======== Data provided ========

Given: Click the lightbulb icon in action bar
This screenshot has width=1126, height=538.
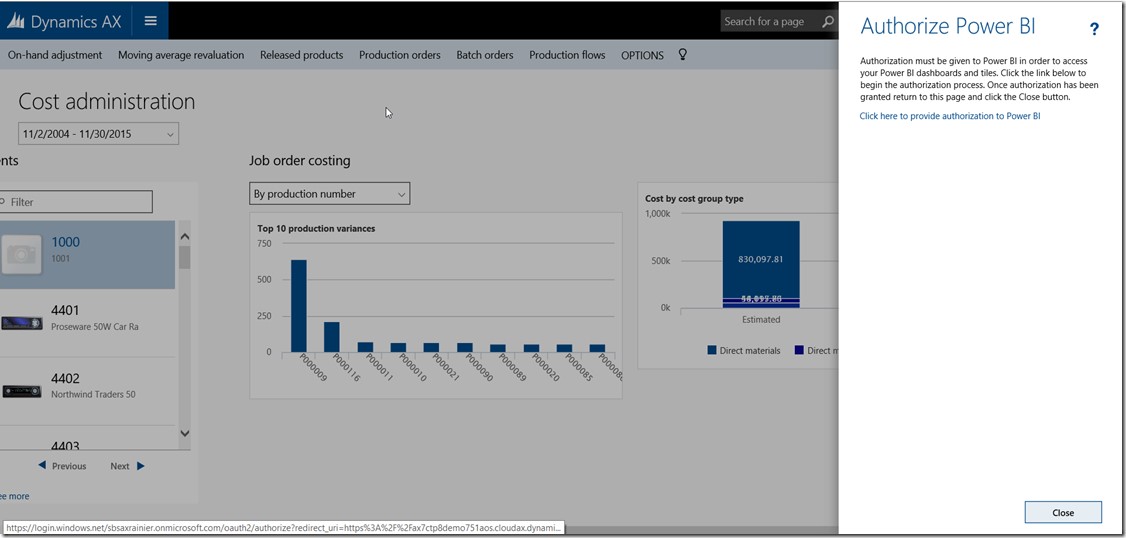Looking at the screenshot, I should (683, 55).
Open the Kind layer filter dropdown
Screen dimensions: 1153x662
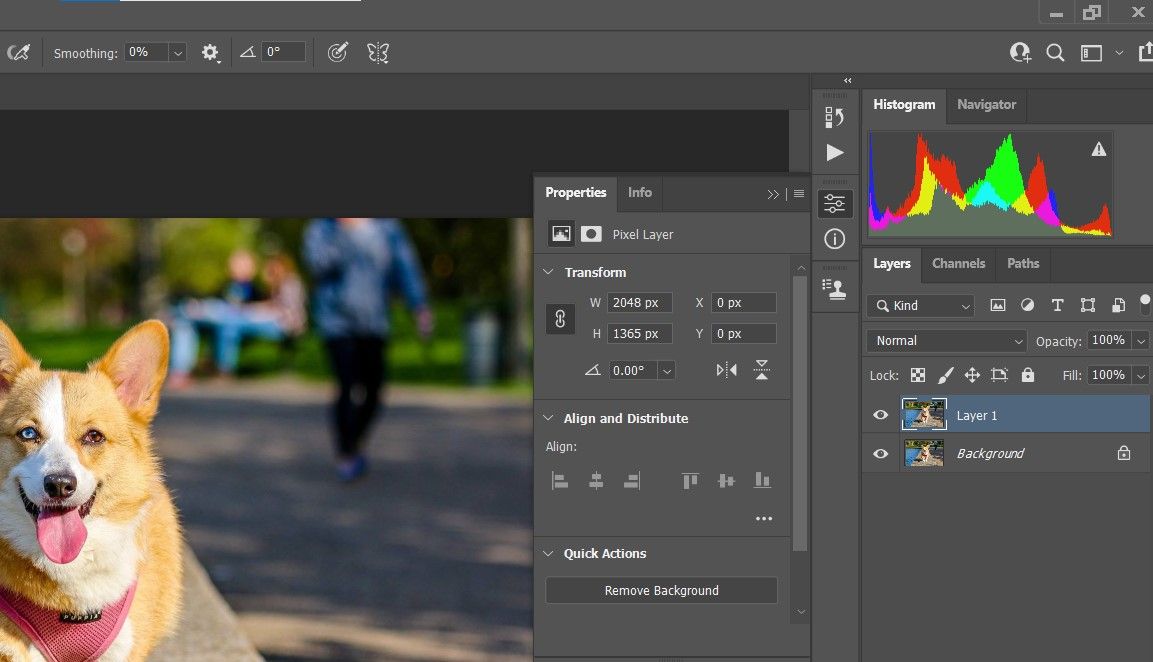click(x=921, y=306)
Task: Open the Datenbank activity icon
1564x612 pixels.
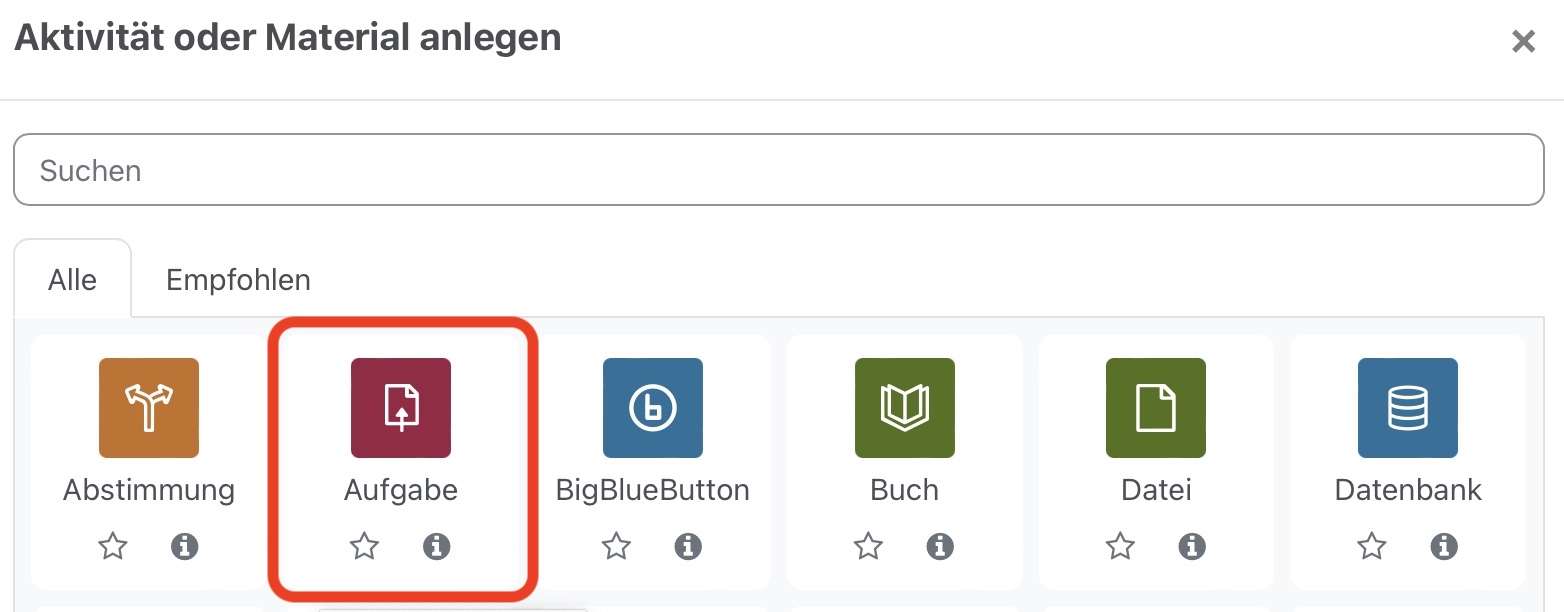Action: 1407,408
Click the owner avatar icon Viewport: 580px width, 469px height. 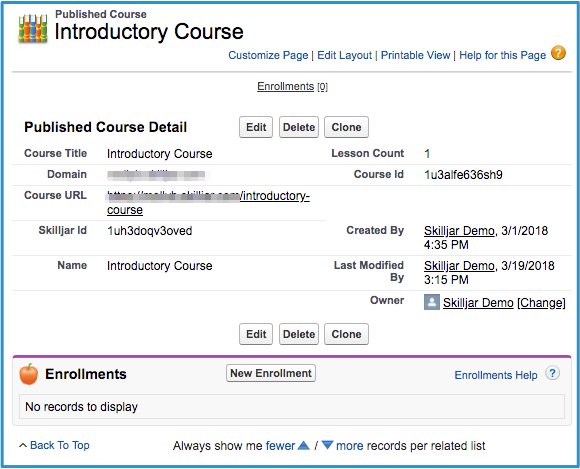[x=432, y=302]
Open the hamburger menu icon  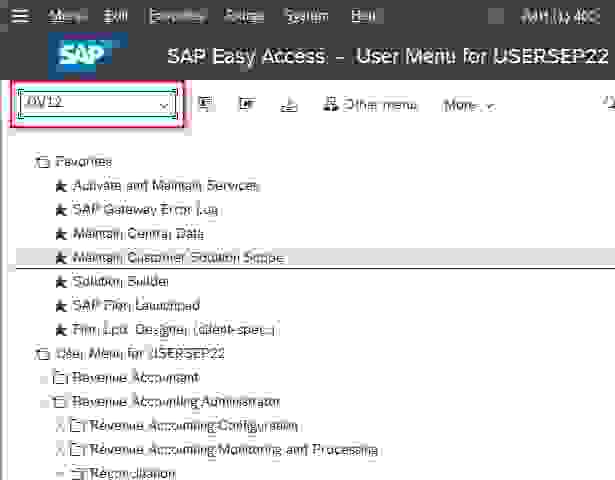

========

#### Description of the task:
Please write out exactly, and only, the lines from the beginning of the entries through the line containing "Task: Open the Datenbank activity icon", including both and skipping all pictures.

#### Task solution:
Given: Click the lightbulb icon in action bar
This screenshot has width=1126, height=538.
Looking at the screenshot, I should (683, 55).
Open the Kind layer filter dropdown
Screen dimensions: 1153x662
click(x=921, y=306)
Task: Open the Datenbank activity icon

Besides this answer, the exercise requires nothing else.